Goal:
Render the records from the start through the line containing "click(x=1119, y=232)" as a Markdown table with the columns Row and Record text, one row per line and no blank lines.

Entries supplied:
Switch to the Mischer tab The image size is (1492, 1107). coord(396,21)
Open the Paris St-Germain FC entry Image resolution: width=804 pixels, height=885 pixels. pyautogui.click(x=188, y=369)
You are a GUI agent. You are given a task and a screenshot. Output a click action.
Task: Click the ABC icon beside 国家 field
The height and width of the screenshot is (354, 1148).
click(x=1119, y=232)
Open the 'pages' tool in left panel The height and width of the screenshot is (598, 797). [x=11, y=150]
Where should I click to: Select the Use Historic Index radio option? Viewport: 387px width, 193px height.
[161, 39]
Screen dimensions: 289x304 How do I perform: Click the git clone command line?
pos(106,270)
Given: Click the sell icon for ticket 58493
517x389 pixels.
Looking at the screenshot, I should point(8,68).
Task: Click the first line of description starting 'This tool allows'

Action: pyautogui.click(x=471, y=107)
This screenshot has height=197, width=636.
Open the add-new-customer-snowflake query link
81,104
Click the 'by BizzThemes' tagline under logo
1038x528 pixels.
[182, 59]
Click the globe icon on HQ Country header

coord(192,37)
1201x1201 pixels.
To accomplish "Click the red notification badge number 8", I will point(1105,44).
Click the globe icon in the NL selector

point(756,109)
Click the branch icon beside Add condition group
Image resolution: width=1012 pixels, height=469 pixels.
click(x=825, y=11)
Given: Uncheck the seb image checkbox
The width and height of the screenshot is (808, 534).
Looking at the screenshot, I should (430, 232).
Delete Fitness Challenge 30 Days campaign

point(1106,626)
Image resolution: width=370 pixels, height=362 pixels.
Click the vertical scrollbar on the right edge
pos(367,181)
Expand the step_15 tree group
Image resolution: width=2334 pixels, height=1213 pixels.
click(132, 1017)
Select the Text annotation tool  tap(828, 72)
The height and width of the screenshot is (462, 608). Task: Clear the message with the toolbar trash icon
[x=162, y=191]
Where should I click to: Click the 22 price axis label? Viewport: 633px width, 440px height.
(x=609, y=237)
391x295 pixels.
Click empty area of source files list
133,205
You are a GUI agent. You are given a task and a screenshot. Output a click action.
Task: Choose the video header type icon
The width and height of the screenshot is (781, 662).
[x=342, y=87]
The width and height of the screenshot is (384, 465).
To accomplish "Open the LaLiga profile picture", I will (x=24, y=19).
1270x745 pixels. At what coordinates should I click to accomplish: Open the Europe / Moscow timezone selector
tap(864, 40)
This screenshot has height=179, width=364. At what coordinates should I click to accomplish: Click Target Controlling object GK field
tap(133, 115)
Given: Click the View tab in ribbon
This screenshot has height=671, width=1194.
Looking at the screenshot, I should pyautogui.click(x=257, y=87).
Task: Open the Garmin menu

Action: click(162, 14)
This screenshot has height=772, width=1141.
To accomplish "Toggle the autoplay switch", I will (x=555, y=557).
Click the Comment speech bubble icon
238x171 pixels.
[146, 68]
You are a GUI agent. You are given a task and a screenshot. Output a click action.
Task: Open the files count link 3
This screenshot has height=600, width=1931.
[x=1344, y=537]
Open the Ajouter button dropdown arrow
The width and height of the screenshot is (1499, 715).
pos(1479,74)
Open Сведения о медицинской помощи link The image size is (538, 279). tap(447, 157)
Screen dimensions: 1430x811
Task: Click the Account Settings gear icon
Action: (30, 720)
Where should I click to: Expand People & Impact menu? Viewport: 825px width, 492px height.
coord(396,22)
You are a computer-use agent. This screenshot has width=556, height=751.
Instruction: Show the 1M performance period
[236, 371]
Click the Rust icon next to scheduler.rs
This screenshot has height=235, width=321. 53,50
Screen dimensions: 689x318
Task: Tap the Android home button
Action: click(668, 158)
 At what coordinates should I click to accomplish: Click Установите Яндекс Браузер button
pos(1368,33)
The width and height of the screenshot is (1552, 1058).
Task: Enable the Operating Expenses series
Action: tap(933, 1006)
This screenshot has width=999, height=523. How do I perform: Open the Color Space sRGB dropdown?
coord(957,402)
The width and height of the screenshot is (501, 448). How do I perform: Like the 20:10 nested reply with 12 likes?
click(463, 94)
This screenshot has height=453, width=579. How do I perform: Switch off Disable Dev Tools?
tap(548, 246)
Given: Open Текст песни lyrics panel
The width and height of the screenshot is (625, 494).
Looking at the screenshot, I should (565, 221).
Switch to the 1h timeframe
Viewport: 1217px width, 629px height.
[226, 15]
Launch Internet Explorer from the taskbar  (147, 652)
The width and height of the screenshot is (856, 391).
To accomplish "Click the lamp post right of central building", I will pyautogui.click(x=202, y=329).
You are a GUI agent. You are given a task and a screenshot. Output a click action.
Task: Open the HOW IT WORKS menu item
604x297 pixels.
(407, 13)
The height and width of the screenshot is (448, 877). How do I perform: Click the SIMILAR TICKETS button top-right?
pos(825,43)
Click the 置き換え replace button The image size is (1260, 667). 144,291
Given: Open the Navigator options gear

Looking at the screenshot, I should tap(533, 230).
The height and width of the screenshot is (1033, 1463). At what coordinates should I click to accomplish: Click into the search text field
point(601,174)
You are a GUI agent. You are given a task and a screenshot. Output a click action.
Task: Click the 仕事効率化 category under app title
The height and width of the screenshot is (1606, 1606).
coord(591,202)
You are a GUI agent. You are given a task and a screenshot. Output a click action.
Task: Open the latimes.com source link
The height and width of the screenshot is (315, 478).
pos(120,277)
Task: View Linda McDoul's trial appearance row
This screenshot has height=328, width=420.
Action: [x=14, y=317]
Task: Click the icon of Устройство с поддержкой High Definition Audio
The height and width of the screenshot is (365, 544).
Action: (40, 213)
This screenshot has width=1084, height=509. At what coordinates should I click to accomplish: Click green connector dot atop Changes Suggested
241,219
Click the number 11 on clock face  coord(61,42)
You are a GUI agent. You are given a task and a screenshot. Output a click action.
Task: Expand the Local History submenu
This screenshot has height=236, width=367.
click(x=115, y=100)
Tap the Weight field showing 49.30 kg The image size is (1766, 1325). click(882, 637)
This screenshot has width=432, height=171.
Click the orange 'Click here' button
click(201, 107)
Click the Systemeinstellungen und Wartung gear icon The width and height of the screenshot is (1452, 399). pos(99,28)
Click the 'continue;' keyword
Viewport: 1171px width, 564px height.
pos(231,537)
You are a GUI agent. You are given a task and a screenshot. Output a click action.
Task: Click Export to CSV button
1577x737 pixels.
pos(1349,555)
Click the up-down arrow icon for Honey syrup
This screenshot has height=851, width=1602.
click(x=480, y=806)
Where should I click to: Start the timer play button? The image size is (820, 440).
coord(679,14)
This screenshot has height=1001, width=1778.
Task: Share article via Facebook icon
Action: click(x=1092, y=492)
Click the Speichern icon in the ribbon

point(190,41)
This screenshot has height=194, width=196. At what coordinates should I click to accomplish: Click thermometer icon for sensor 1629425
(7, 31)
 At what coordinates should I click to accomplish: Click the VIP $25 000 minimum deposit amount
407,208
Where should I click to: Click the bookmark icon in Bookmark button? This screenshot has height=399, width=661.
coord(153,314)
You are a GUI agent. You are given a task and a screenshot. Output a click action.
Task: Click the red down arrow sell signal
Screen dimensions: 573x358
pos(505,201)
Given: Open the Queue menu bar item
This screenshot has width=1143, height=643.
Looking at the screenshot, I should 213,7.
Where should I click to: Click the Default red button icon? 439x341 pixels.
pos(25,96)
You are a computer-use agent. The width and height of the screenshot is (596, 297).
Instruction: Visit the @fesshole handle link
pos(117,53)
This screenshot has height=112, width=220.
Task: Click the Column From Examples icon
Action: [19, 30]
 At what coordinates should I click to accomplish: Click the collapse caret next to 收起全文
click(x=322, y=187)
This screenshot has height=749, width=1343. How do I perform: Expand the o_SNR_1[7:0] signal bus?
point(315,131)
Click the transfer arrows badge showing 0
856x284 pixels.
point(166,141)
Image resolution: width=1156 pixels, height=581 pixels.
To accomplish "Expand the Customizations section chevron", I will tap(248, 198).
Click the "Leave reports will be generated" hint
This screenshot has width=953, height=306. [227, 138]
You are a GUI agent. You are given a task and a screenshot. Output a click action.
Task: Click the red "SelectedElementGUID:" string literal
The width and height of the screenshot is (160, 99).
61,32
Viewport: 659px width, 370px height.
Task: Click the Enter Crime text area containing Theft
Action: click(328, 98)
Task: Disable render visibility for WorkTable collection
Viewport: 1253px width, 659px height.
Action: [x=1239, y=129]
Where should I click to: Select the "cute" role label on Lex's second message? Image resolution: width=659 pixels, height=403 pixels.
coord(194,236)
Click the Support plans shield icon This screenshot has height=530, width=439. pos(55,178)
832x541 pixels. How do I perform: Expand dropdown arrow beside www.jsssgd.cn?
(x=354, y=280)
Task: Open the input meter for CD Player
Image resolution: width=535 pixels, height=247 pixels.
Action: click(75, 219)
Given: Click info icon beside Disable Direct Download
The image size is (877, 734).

Answer below:
| Row | Record text |
|---|---|
| 1 | Switch to the Mischer tab The image size is (1492, 1107). coord(396,21) |
| 2 | Open the Paris St-Germain FC entry Image resolution: width=804 pixels, height=885 pixels. pyautogui.click(x=188, y=369) |
| 3 | You are a GUI agent. You are given a task and a screenshot. Output a click action. |
| 4 | Task: Click the ABC icon beside 国家 field |
| 5 | The height and width of the screenshot is (354, 1148). |
| 6 | click(x=1119, y=232) |